Authorizing Oromia State Courts to exercise jurisdiction over crimes committed in Addis Ababa contradicts the principle of non-interference between the members of the federation. It is also surprising that the Draft Law singled out only Addis Ababa, while Dire Dawa (another self-administered city) is also accountable to the federal government.
The new Draft Law contradicts the Federal Constitution
Even though article 50 of the constitution allows the Federal government to delegate its powers to the states, the current proposed arrangement –establishing Oromia Court in Addis Ababa– is not equivalent to the federal government delegating its prosecuting powers to the Oromia Regional State. The Constitution also prohibits any interventions by regional governments in other self-governing entities. Still, according to Wondwossen (2021) the constitution delegates the federal judicial power to States (Article 78 cum 80) until and unless federal courts are established in the States.
Here are the reasons why the Draft Law is not constitutionally valid:
- First, the Federal government’s right to delegate its powers to the States cannot be used as a tool to promote the interest of a single regional State over other self-administered entities.
- Second, there are also unanswered questions that the Draft Law does not address. For example, are the federal and Addis Ababa courts not neutral and efficient enough to handle cases related to Oromia’s regional interest in the capital in the eyes of the Draft Law? Which entity has jurisdiction if an individual commits a crime both on Oromia and non-Oromia institutions simultaneously in Addis Ababa? Why does the Draft Law single Addis Ababa out from other territories which are also accountable to the federal government (for example, why is the Draft Law not applicable to Dire Dawa City too since Oromia regional State has properties there as well?).
What if the Draft Law is approved?
If the Draft Law, including Article 25(3), is passed, it will be forwarded to the House of Federation, the Upper House of Ethiopia empowered to decide the constitutionality of any law, for judicial review. But the House of Federation, the home of the representatives of each ethnic group of the country who live in the ten regional states but not of those who live in Addis Ababa and Dire Dawa, may not be the right institution to decide the question of constitutionality. In fact, in the absence of any single representative from Addis Ababa and with a large proportion of members who represent the Oromo ethnic group, the decision will hardly be neutral.

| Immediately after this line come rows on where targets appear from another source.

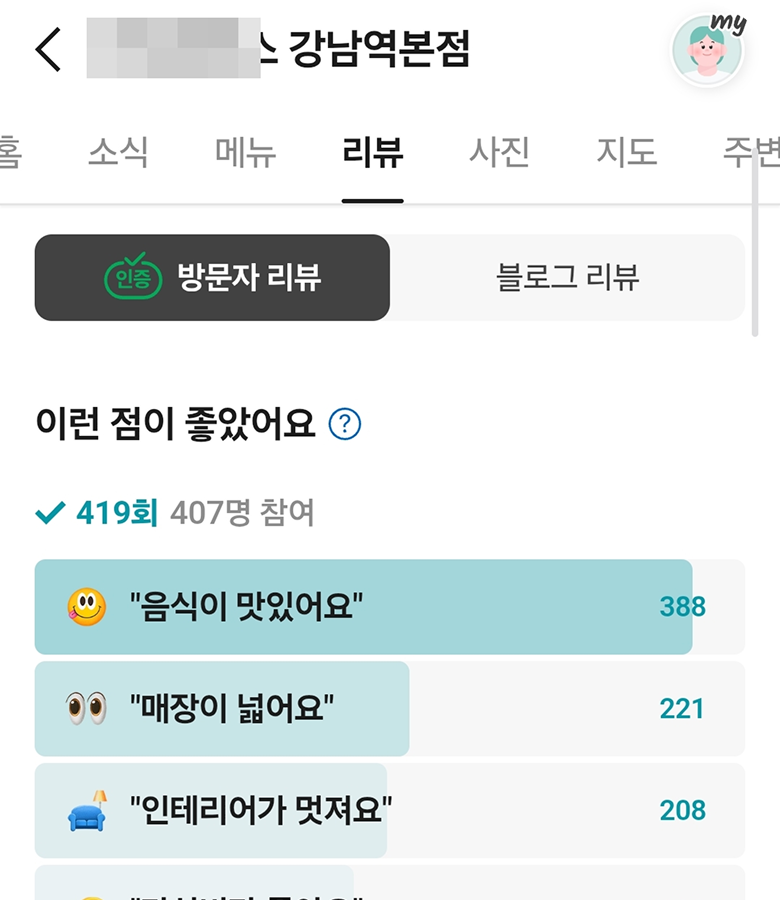Viewport: 780px width, 900px height.
Task: Switch to 방문자 리뷰 toggle
Action: click(x=212, y=277)
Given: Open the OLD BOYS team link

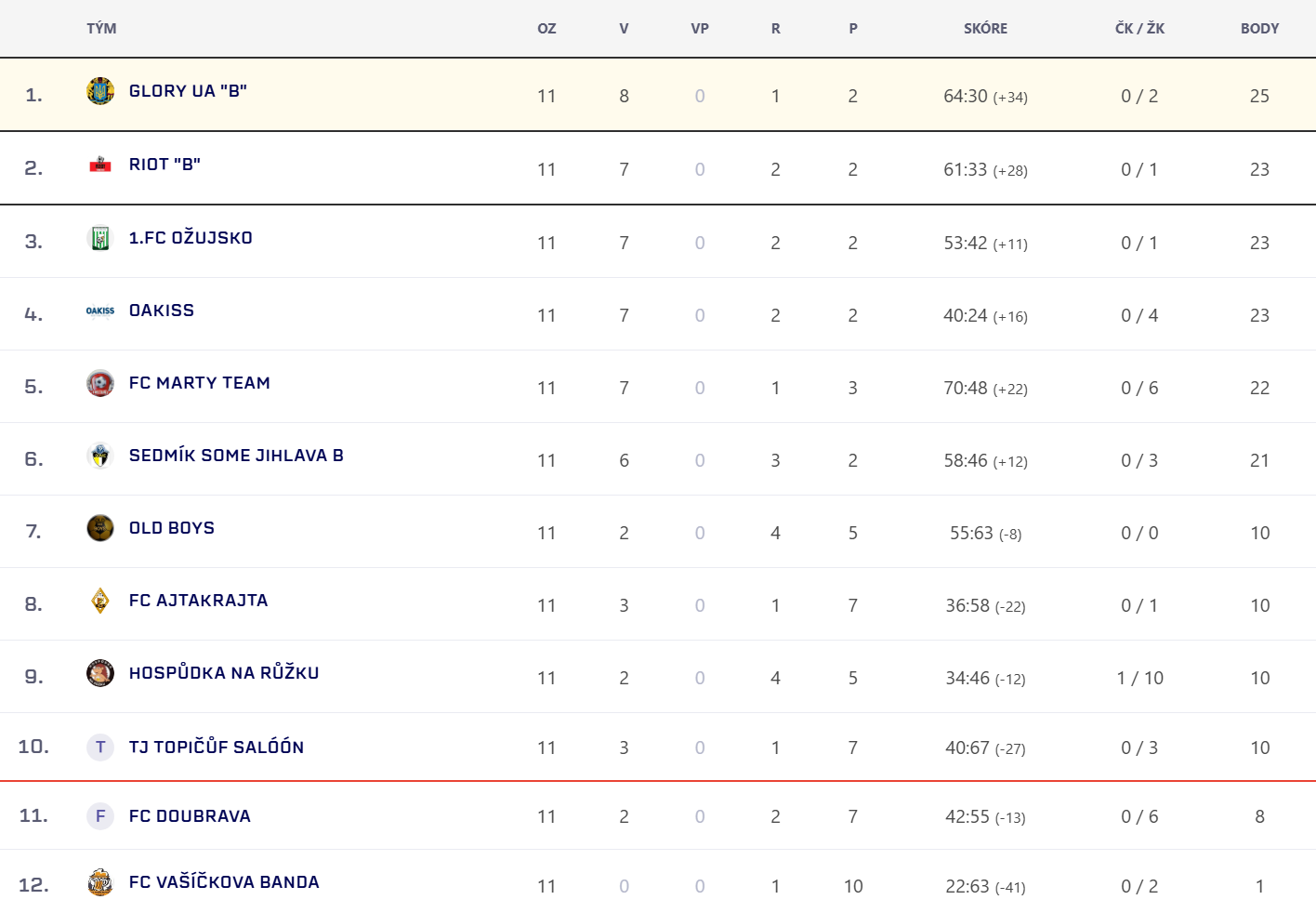Looking at the screenshot, I should pyautogui.click(x=172, y=528).
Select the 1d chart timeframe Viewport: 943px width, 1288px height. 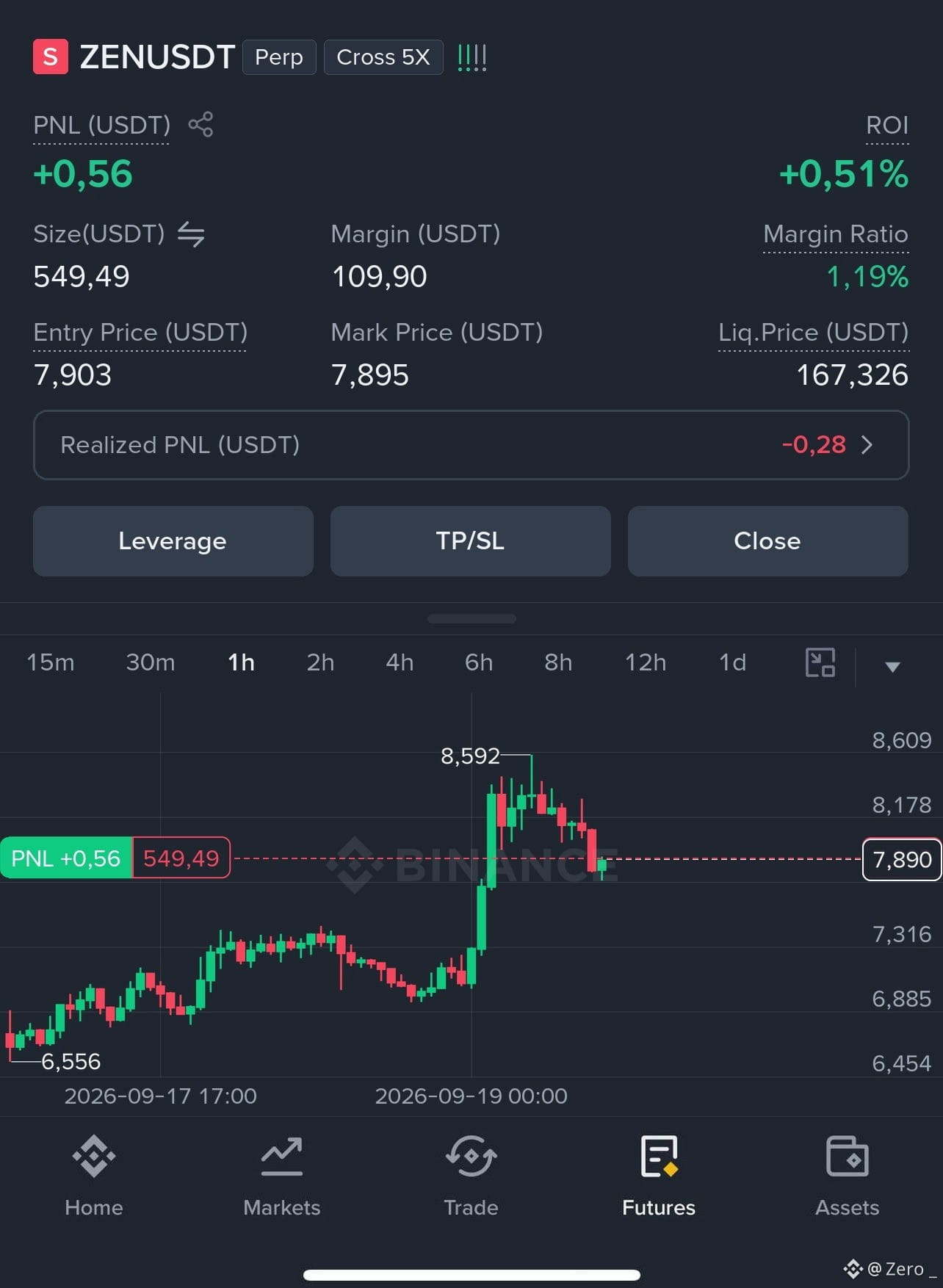tap(732, 662)
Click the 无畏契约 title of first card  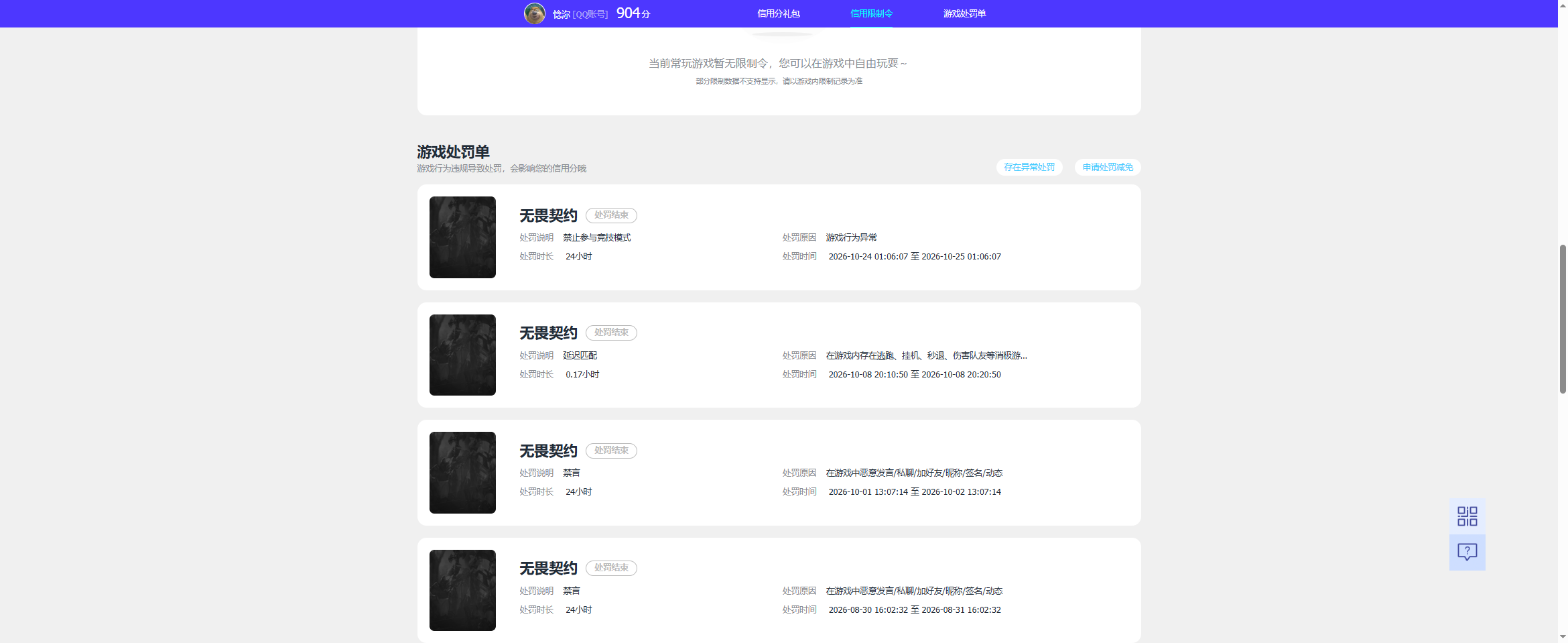point(548,215)

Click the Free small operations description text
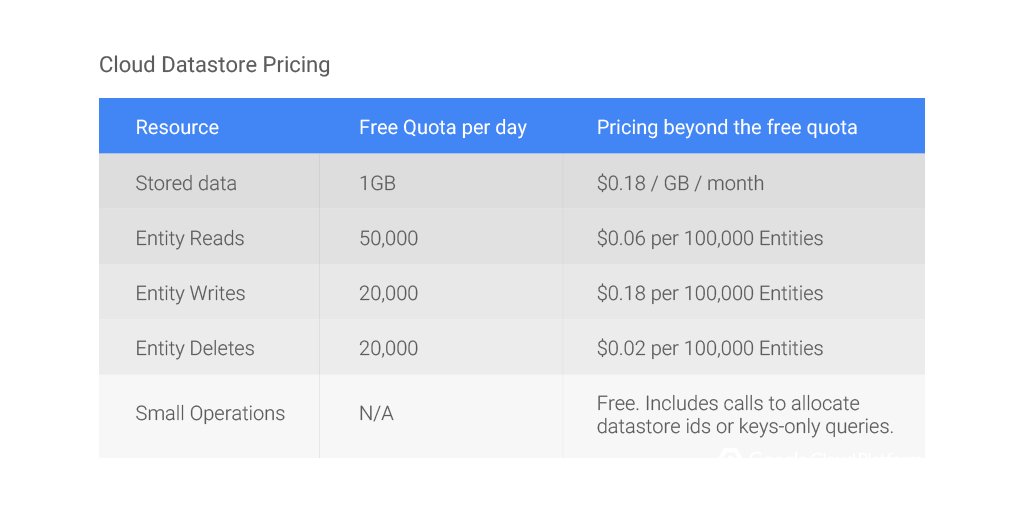[744, 415]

The Draft Law that empowers Oromia Regional State’s intervention in Addis Ababa is unconstitutional for the reasons discussed above. As per the constitution (Article 9), any law which contravenes it shall be of no effect. As a result, the unconstitutional provision of the Draft Law should be omitted. Article 9 of the constitution imposes a duty on officials to ensure observance of the constitution, and so the lawmakers in the House of Peoples’ Representatives should reject Article 25(3) of the Draft Law.
About the Author:
Marew Abebe teaches Federalism at Debark University, Debark, Ethiopia. He holds MA (2013) in Federalism studies and BA (2010) in Journalism and Communications Addis Ababa University. Between October 2016 to July 2019 he taught the federalism and minority rights course at Oda Bultum University. His research interest includes federalism, minority rights and media studies.